Y así llegamos al domingo, a Andalucía, donde el mismo partido que comulga firmemente con la doctrina económica que causó la Gran Recesión llega de nuevo al poder con mayoría absoluta. Y los que somos de izquierdas, realmente cualquiera con dos dedos de frente, casi respiramos aliviados porque, al menos, los ultras no han tocado Gobierno esta vez. Se empieza a cerrar el círculo, uno que promete volver a meternos a todos dentro. Por eso algunos escribimos, en la medida de nuestras posibilidades, para que nadie olvidara las dos primeras décadas del siglo XXI. Pero llegó un virus y no hubo tiempo ni de echar la vista atrás aunque, seguramente, sin el virus tampoco hubiéramos recordado y aprendido. Es más fácil y cómodo pensar que de vez en cuando la cosa se estropea, que de vez en cuando aparecen malos gestores, que asumir que todo nuestro sistema descansa sobre la falla tectónica del absurdo y la avidez. Y que nadie, si los banqueros deciden volver a hacerlo, les va a detener.

Jode y descorazona, ya lo sé. Pero alguien tenía que recordárselo.

La ultraderecha es el chantaje democrático para que los defensores radicales de un neoliberalismo en decadencia nos parezcan deseables, útiles y moderados. Así de sencillo.
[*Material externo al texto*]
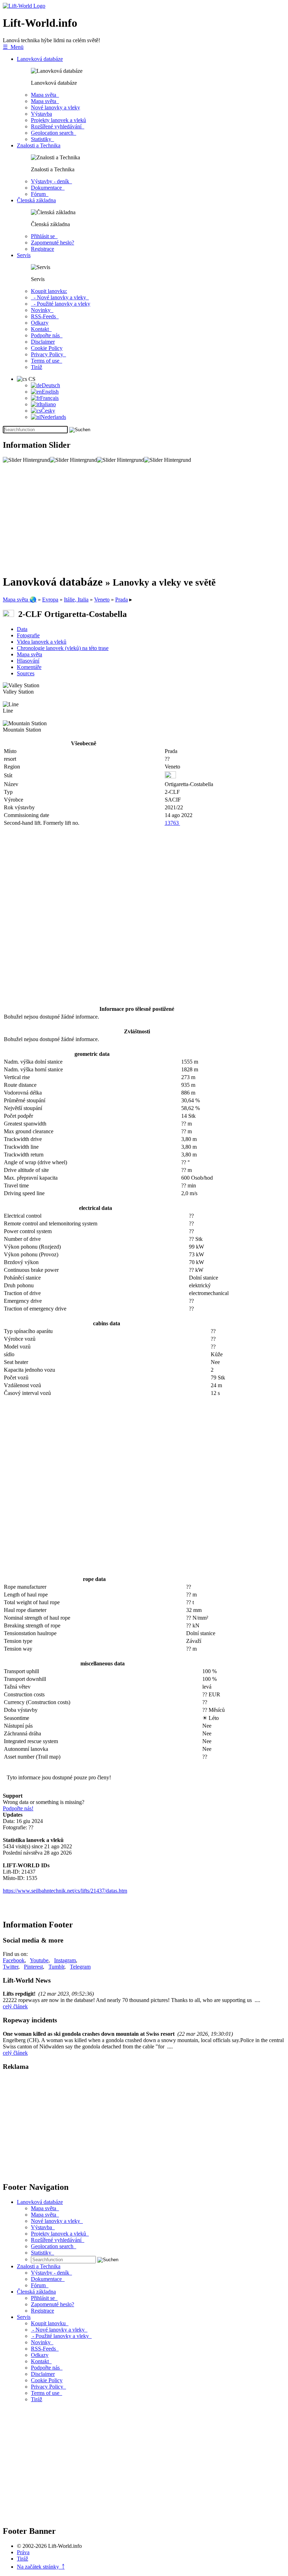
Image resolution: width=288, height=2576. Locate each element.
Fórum (39, 194)
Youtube (39, 1960)
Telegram (80, 1967)
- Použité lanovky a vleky (60, 304)
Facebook (14, 1960)
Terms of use (46, 361)
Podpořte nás (47, 335)
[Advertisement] (144, 519)
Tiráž (36, 367)
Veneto (102, 599)
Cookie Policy (47, 348)
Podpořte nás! (18, 1808)
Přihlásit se (44, 236)
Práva (23, 2552)
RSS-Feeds (45, 316)
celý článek (15, 2006)
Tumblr (56, 1967)
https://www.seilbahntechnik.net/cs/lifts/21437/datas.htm (65, 1891)
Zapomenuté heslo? (52, 243)
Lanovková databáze (40, 59)
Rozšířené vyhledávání (57, 126)
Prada (121, 599)
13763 (172, 823)
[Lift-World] (24, 6)
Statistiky (42, 139)
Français (49, 398)
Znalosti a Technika (38, 145)
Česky (48, 411)
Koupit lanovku (49, 2323)
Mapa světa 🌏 (20, 599)
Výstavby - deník (51, 181)
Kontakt (41, 329)
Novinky (42, 310)
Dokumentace (48, 188)
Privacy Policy (48, 354)
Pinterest (33, 1967)
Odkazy (39, 323)
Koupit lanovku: (49, 291)
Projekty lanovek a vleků (58, 120)
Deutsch (51, 385)
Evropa (50, 599)
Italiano (47, 404)
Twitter (10, 1967)
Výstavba (41, 114)
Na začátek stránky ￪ (41, 2567)
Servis (24, 255)
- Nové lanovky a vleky (60, 297)
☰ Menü (13, 47)
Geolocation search (53, 133)
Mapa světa (45, 95)
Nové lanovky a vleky (55, 107)
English (50, 392)
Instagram (65, 1960)
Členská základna (36, 200)
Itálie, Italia (76, 599)
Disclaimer (43, 342)
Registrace (42, 249)
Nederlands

Esa es la conclusión que se puede sacar del ambiente tras el resultado de las elecciones andaluzas, donde se experimentó un cierto alivio al ver que la mayoría absoluta de Moreno Bonilla impedía a Vox entrar en el Gobierno regional. Antes de seguir, una apreciación: eso de que los votantes toman decisiones en masa, en este caso votar al PP para frenar a la ultraderecha, no es cierto. A mí también me gustaría creer en la fábula de que existen conciencias colectivas, pero me puede el materialismo. Salvo en contadas ocasiones en las que la clase trabajadora ha tomado a la historia por los cuernos, las elecciones se deciden por un abanico de aspiraciones y necesidades desde el ámbito individual. De ahí que la izquierda lo tenga siempre tan difícil.